--- Data section ---
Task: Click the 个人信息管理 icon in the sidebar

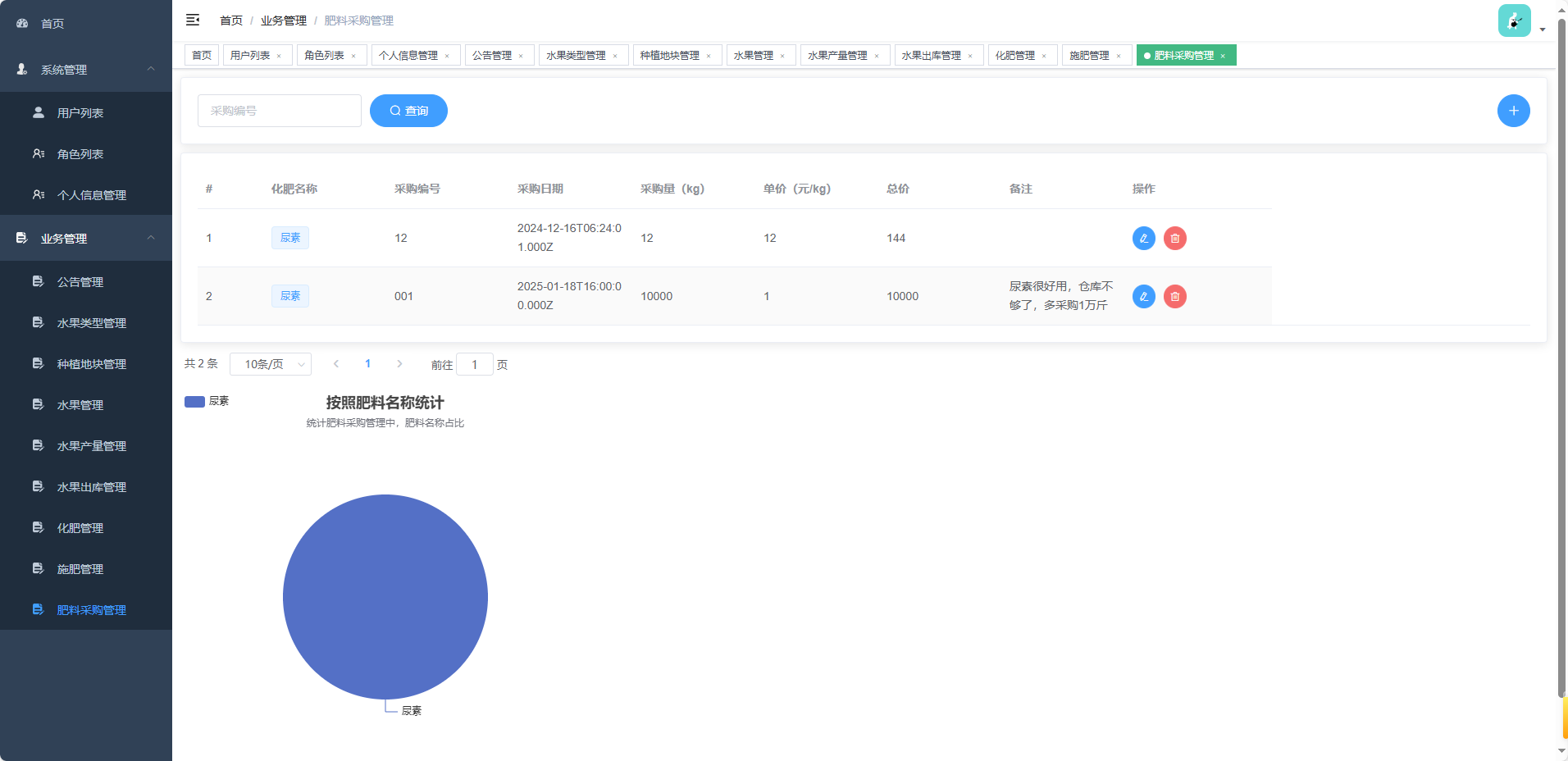Action: (38, 194)
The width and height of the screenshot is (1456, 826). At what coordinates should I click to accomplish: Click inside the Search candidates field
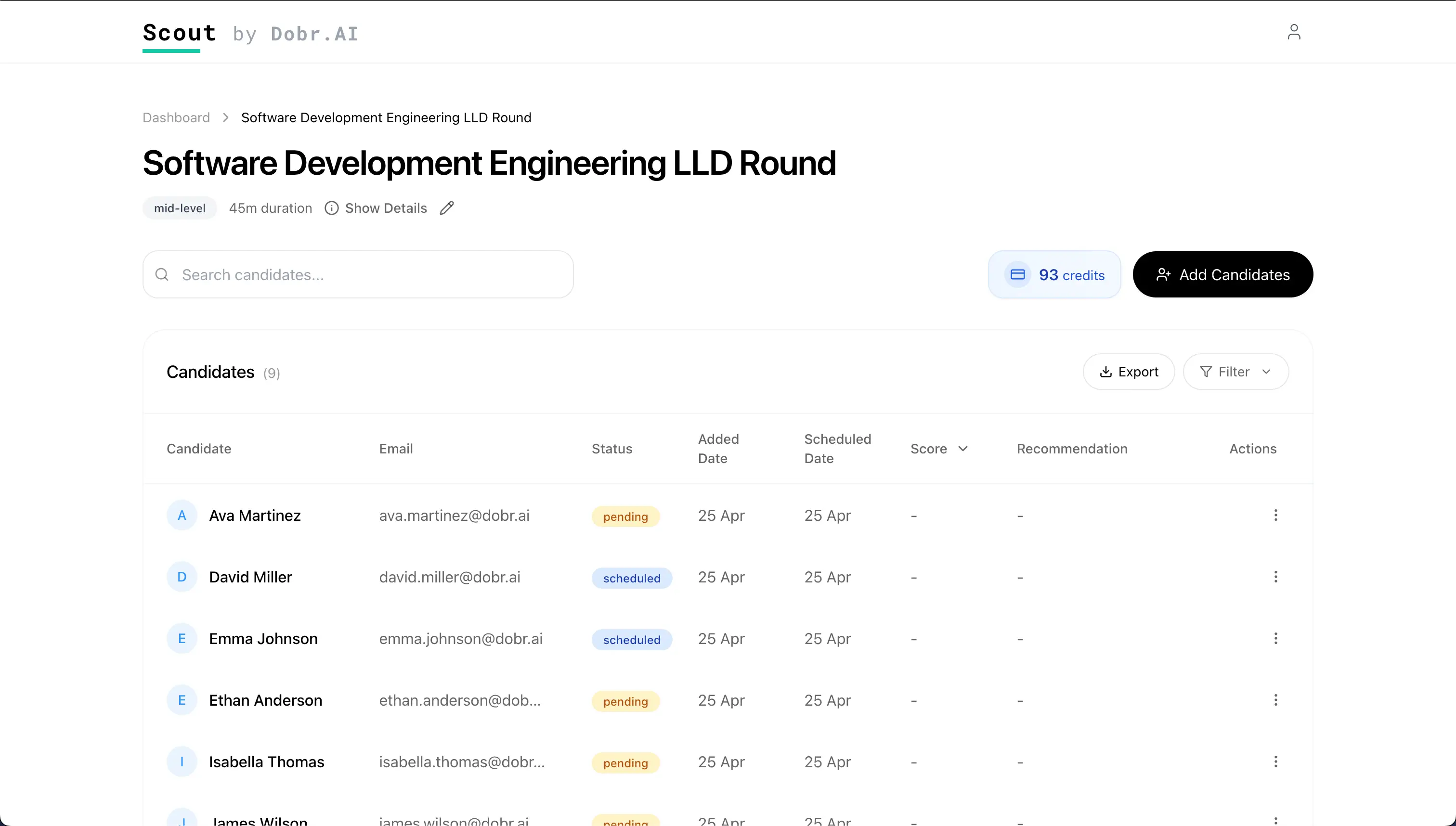[x=357, y=274]
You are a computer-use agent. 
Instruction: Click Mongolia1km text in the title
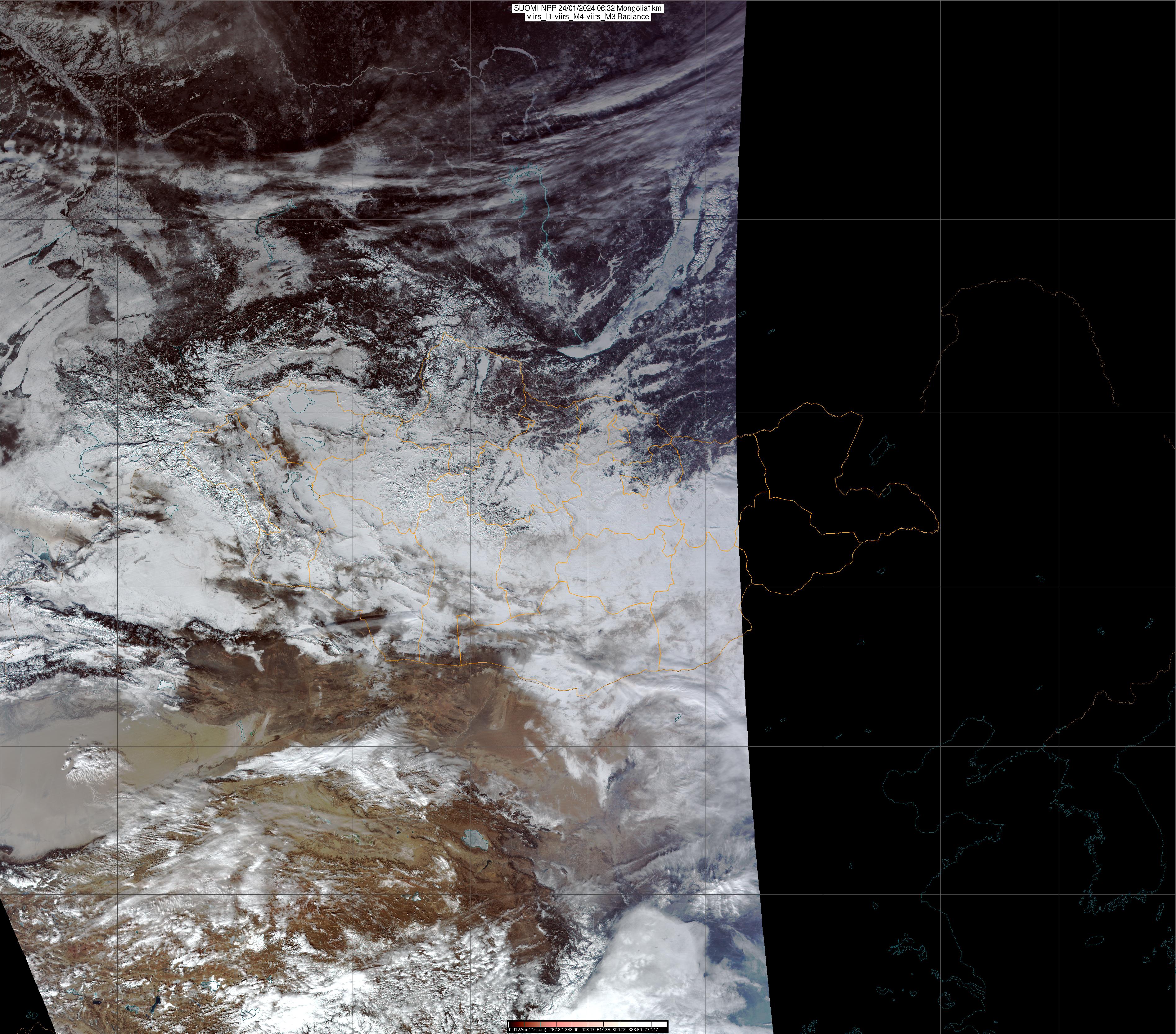(639, 9)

--- What is needed ---
An exact copy of every record above is needed, with all pictures left out.

--- Task answer ---
Task: Click the 个人信息管理 icon in the sidebar

Action: (38, 194)
The width and height of the screenshot is (1456, 826). At what coordinates should I click to accomplish: Click inside the Search candidates field
[x=357, y=274]
You are a computer-use agent. 
Instruction: Click Mongolia1km text in the title
(639, 9)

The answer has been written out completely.